Автобиографические записки.Том 1—2 — страница 21 из 85

Может быть, это и лучше для художника, когда он меньше думает и анализирует, чище, непосредственнее и наивнее будут его произведения… Кто знает!»[131]

В это же время он собрался жениться. Между нами была одна ученица, по фамилии Новак-Савич, одесситка. Она была очень некрасива, держалась отдаленно от своих товарок и обладала самостоятельными большими средствами. Когда прошел слух об их будущем браке, все стали приставать к Малявину, так ли это. Он не отвечал, а отсылал за ответом к Новак-Савич. Она подтверждала.

«…Сейчас вошел Репин в мастерскую, а я его и не заметила, хотя сидела у самой двери, на кушетке, и строчила тебе письмо. Он со мной поздоровался, а я и не слышала. Сейчас будет разносить мою работу…»

Несколько времени спустя:

«…Дуся, если б ты знала, как он меня расхвалил! Я боялась, что он не поймет меня, чего я добиваюсь в настоящем этюде, и, кроме того, он говорил, что место мое трудное, хотя, добавил он, когда мы выбирали место: „Вы справитесь с задачей“.

И сегодня он еще издали начал мне кивать и говорить: „Одолеваете, одолеваете“.

Я так рада, главное, что он понял меня без слов, нетрудно ему: он такой великий художник, и нас, мазилок, он видит насквозь…»[132]

В этот день он обратился ко мне с неожиданными и удивившими меня словами. Мы все гурьбой, окончив работу, шли из мастерской к выходным дверям. Он громко окликнул меня. Все остановились, и между ним и мной образовалось пустое пространство.

— Я вот что хочу сказать, Остроумова: не бросайте живопись, я вас об этом прошу.

Я, совершенно сконфуженная, ответила, что не собиралась этого делать.

— Да, я знаю, как женщины… Выйдут замуж, муж, семья, а живопись и забыта… Я серьезно говорю: не бросайте живопись! — и махнул рукой.

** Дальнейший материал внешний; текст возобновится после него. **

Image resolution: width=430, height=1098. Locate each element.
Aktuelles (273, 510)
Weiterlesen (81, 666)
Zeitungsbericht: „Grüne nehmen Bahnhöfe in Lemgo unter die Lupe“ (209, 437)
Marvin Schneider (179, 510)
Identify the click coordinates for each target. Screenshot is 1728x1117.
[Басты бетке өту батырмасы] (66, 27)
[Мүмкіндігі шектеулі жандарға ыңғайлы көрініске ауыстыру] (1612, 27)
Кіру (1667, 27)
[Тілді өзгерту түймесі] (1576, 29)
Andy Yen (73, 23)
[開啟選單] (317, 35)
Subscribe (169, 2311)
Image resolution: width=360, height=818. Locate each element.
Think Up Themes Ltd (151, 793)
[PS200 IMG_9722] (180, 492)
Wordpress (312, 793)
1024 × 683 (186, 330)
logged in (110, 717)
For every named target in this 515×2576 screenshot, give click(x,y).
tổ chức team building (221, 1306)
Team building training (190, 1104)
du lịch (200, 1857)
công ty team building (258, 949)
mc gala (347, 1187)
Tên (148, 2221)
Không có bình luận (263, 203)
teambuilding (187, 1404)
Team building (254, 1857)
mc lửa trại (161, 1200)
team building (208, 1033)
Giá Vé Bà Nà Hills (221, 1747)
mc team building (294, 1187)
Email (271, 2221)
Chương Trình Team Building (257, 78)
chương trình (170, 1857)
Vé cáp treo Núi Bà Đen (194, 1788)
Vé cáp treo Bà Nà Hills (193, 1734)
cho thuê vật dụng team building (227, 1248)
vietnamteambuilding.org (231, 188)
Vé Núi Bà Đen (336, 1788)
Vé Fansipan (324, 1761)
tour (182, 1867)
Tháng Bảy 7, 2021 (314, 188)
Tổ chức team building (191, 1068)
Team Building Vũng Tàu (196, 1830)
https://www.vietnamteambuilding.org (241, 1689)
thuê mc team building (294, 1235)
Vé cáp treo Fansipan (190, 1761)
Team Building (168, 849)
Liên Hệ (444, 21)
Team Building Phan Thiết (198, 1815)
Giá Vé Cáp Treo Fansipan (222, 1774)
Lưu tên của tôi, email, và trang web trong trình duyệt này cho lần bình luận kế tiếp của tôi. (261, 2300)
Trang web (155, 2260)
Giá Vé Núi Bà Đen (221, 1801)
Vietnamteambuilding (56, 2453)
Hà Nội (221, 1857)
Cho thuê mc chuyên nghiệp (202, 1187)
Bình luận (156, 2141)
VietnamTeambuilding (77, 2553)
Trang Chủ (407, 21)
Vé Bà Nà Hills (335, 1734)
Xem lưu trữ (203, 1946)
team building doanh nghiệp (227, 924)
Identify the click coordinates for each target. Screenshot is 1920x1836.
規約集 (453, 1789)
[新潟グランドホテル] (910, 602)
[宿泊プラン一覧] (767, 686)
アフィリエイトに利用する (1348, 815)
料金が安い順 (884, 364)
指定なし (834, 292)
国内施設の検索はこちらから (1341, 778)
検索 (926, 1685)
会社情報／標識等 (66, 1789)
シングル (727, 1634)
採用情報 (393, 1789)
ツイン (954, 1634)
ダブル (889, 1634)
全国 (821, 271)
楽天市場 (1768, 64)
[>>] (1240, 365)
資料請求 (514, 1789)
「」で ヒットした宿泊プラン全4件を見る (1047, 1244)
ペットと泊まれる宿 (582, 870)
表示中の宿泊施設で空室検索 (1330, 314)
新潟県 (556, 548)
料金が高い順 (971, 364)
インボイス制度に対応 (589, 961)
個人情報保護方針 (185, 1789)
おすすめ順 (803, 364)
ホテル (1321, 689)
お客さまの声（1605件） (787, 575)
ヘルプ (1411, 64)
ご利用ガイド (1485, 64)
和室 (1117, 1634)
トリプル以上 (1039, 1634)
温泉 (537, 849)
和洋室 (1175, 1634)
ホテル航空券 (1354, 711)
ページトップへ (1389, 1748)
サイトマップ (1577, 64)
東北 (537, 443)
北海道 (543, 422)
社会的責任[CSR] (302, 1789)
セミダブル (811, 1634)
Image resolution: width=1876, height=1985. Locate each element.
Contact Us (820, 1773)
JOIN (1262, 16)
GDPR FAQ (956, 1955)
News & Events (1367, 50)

Репин задумал работать вместе с нами, в нашей мастерской. Я так об этом пишу Аде Труневой:

«…Репин целую неделю работал в нашей мастерской, наравне с нами, женскую модель. Что за дивный этюд он написал. В первый же день все ученики побросали свои работы, столпились сзади… и затаив дыхание смотрели, как он работает. А Репин был такой милый и деликатный; когда он отходил от работы, чтобы посмотреть издалека (а делал он это очень часто), он не оборачивался назад, чтобы не конфузить своих зрителей. Какой это гениальный художник! Он одухотворяет в полном смысле холст, не видишь ни холста, ни красок, а только живую натуру. Мне стало ясно, как я заблуждалась все эти годы, пока я в мастерской. Первый этюд я сделала на настоящей дороге, но потом мало-помалу свихнулась и совсем запуталась. Этот этюд меня поразил как громом и, если можно так выразиться, с силой швырнул на настоящую дорогу. Какой он мастер и как глубоко понимает натуру! Он, значит, любит своих учеников, если теряет время, чтобы как можно нагляднее показать нам и двинуть нас вперед.

Милый Репин! Я его то люблю, то ненавижу! Интересно его видеть, когда он работает. В блузе, лицо совсем меняется, ничего он не видит, кроме натуры, чувствуется сила в нем, и вместе с тем он почему-то во мне возбуждает жалость.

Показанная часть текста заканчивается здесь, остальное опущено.